**Directions for this task:**
Pull out every line of the entries that contains the string "text" and copy each one as it appears.

**Extracted material:**

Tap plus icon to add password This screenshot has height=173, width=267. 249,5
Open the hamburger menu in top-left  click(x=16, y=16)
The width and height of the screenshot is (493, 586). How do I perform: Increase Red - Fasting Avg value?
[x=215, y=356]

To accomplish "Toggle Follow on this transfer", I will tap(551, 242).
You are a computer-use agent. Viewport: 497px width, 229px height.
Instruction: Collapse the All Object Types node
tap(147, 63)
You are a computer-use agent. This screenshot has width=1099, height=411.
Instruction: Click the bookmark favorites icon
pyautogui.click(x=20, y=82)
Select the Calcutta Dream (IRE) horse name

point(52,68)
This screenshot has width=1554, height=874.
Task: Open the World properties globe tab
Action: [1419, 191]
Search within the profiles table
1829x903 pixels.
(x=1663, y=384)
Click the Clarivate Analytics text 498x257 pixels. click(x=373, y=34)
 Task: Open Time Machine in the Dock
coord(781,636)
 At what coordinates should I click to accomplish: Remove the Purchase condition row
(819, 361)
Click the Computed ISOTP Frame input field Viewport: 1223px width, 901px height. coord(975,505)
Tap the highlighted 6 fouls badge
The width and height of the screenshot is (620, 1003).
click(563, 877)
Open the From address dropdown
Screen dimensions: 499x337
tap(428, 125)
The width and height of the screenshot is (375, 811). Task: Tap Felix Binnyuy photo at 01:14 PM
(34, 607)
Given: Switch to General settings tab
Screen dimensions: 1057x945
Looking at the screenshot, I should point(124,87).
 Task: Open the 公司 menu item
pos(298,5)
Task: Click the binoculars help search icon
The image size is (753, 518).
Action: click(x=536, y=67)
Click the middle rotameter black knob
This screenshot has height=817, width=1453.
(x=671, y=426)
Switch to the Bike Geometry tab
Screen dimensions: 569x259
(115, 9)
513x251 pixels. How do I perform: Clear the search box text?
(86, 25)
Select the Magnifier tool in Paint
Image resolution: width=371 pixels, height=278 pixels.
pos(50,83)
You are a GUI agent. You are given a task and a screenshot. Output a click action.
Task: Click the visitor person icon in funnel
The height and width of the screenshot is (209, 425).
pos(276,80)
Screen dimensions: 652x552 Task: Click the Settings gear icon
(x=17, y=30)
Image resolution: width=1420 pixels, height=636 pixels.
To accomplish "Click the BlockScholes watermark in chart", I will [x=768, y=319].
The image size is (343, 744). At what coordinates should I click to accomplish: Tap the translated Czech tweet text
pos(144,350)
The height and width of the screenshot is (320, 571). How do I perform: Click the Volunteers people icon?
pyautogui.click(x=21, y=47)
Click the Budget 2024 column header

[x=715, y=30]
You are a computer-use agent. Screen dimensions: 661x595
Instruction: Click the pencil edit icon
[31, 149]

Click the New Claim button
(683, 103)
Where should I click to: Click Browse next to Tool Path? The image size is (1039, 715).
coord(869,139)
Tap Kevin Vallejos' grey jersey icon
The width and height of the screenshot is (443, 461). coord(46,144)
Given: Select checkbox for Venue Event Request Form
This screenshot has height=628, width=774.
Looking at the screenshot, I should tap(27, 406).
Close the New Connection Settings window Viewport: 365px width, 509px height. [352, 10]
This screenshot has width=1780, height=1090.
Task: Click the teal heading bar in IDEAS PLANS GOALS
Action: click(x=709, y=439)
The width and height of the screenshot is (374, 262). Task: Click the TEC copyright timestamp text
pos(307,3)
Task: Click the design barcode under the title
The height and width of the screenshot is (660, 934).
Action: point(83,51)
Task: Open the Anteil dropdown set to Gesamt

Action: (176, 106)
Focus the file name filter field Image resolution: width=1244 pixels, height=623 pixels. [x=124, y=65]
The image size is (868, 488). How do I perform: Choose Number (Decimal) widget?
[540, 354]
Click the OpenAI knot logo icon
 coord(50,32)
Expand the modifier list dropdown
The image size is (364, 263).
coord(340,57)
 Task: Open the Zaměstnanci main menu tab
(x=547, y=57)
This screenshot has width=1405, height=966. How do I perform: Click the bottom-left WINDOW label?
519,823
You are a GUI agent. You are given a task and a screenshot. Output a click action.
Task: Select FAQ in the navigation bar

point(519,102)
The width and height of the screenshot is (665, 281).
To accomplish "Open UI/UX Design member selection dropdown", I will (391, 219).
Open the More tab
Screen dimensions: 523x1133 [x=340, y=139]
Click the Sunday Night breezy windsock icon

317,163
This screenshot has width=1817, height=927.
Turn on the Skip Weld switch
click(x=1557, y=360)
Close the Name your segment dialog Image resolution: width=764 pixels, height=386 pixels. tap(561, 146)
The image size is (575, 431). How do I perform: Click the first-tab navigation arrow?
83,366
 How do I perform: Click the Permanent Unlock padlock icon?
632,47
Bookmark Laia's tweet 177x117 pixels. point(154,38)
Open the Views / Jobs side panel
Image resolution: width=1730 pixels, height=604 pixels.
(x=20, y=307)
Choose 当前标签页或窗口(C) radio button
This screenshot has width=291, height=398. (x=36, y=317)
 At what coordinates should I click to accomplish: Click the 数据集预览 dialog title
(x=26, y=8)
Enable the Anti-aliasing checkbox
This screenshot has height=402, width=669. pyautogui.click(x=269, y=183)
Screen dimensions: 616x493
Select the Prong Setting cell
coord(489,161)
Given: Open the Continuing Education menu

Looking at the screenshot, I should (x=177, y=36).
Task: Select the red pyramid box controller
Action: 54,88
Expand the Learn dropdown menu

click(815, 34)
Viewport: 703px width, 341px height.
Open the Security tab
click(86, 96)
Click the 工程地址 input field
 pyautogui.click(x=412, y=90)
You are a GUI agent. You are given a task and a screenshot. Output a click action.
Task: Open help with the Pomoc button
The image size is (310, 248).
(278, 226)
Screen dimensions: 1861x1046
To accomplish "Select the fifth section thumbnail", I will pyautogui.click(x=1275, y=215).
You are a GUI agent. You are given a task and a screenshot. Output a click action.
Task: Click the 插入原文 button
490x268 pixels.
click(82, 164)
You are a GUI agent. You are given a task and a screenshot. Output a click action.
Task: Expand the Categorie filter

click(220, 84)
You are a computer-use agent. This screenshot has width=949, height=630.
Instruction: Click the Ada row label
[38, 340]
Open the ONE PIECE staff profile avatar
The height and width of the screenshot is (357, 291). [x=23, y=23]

**Output of the exercise:**
Click the Clarivate Analytics text 498x257 pixels. click(x=373, y=34)
513x251 pixels. How do I perform: Clear the search box text?
The image size is (343, 744). At what coordinates should I click to accomplish: Tap the translated Czech tweet text
The width and height of the screenshot is (374, 262). Task: Click the TEC copyright timestamp text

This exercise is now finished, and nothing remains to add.